WHAT TO DO – Output as a numbered list the rows from the start through the line containing "pyautogui.click(x=198, y=174)", skipping blank lines.

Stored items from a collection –
## Begin
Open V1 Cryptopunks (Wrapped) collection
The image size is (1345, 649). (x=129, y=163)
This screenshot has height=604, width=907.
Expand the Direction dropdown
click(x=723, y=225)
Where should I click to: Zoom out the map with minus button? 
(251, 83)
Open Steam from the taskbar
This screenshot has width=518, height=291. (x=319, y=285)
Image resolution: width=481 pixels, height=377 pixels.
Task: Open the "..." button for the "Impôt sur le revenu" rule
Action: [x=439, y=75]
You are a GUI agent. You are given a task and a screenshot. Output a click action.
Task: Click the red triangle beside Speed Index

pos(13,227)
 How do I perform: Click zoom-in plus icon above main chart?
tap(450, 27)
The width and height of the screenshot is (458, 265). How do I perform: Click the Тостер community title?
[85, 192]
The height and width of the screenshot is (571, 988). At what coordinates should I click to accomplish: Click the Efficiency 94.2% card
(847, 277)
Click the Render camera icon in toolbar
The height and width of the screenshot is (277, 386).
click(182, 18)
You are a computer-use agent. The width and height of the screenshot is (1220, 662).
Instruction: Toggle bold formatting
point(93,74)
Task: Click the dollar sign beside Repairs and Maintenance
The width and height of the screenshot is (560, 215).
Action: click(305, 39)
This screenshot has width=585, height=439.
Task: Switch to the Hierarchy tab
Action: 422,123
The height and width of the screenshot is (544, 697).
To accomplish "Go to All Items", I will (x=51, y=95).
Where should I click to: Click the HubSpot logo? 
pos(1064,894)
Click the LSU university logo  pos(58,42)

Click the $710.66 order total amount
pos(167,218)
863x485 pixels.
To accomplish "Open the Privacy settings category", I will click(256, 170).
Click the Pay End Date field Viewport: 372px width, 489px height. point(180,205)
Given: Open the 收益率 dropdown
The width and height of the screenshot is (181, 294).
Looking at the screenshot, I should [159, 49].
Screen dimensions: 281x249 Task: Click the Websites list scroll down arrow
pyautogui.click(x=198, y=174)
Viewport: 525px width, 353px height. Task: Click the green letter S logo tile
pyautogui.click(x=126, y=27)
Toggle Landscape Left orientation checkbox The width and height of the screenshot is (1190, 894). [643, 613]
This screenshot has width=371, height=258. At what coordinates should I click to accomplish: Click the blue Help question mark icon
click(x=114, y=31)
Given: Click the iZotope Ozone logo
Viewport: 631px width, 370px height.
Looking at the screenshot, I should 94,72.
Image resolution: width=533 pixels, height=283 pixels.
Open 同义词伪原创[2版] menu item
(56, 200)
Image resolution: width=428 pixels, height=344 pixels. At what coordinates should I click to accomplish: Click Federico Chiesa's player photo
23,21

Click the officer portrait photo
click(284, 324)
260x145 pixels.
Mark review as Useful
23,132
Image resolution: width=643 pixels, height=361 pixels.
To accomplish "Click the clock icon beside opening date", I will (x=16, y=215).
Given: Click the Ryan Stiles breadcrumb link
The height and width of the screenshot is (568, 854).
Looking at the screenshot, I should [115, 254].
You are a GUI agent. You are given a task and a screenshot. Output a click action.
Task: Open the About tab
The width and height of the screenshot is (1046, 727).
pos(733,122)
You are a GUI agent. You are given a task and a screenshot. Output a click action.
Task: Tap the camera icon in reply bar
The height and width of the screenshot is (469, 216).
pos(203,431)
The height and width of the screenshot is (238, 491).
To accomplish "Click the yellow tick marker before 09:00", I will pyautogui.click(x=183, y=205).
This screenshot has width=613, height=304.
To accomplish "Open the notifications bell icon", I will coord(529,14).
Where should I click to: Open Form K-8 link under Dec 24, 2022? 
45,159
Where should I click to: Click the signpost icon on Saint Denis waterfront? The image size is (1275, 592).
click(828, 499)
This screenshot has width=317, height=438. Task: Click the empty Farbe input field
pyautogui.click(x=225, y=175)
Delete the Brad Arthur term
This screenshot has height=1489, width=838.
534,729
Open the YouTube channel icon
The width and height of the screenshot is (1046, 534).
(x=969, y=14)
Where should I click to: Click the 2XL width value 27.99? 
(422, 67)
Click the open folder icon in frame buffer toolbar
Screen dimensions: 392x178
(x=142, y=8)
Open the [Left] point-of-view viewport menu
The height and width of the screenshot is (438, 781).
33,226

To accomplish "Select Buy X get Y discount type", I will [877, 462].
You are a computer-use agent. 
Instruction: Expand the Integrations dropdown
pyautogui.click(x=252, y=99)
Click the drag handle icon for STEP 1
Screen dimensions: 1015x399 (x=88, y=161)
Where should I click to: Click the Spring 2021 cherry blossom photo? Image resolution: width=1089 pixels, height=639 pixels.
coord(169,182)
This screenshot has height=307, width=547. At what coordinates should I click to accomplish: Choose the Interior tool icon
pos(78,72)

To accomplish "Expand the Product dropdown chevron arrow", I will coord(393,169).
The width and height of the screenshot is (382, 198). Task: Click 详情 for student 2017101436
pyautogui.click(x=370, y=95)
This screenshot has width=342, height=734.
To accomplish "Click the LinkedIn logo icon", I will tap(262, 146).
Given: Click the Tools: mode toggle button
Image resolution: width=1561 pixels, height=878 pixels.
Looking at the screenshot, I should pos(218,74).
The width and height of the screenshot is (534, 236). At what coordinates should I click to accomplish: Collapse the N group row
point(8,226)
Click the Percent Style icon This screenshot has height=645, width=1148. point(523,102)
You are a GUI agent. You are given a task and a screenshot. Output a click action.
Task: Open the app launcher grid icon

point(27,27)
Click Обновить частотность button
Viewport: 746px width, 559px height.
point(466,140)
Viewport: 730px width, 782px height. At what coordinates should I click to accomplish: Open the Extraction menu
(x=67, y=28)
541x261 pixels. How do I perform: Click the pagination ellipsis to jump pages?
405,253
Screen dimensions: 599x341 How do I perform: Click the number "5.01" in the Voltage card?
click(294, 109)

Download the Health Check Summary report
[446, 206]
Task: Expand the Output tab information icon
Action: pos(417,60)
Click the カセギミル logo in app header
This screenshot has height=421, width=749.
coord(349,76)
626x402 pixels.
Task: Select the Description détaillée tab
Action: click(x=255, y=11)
## End
EXERCISE RESPONSE –
1. Open V1 Cryptopunks (Wrapped) collection
2. The image size is (1345, 649). (x=129, y=163)
3. This screenshot has height=604, width=907.
4. Expand the Direction dropdown
5. click(x=723, y=225)
6. Where should I click to: Zoom out the map with minus button? 
7. (251, 83)
8. Open Steam from the taskbar
9. This screenshot has width=518, height=291. (x=319, y=285)
10. Image resolution: width=481 pixels, height=377 pixels.
11. Task: Open the "..." button for the "Impôt sur le revenu" rule
12. Action: [x=439, y=75]
13. You are a GUI agent. You are given a task and a screenshot. Output a click action.
14. Task: Click the red triangle beside Speed Index
15. pos(13,227)
16.  How do I perform: Click zoom-in plus icon above main chart?
17. tap(450, 27)
18. The width and height of the screenshot is (458, 265). How do I perform: Click the Тостер community title?
19. [85, 192]
20. The height and width of the screenshot is (571, 988). At what coordinates should I click to accomplish: Click the Efficiency 94.2% card
21. (847, 277)
22. Click the Render camera icon in toolbar
23. The height and width of the screenshot is (277, 386).
24. click(182, 18)
25. You are a computer-use agent. The width and height of the screenshot is (1220, 662).
26. Instruction: Toggle bold formatting
27. point(93,74)
28. Task: Click the dollar sign beside Repairs and Maintenance
29. The width and height of the screenshot is (560, 215).
30. Action: click(305, 39)
31. This screenshot has width=585, height=439.
32. Task: Switch to the Hierarchy tab
33. Action: 422,123
34. The height and width of the screenshot is (544, 697).
35. To accomplish "Go to All Items", I will (x=51, y=95).
36. Where should I click to: Click the HubSpot logo? 
37. pos(1064,894)
38. Click the LSU university logo  pos(58,42)
39. Click the $710.66 order total amount
40. pos(167,218)
41. 863x485 pixels.
42. To accomplish "Open the Privacy settings category", I will click(256, 170).
43. Click the Pay End Date field Viewport: 372px width, 489px height. point(180,205)
44. Given: Open the 收益率 dropdown
45. The width and height of the screenshot is (181, 294).
46. Looking at the screenshot, I should [159, 49].
47. Screen dimensions: 281x249 Task: Click the Websites list scroll down arrow
48. pyautogui.click(x=198, y=174)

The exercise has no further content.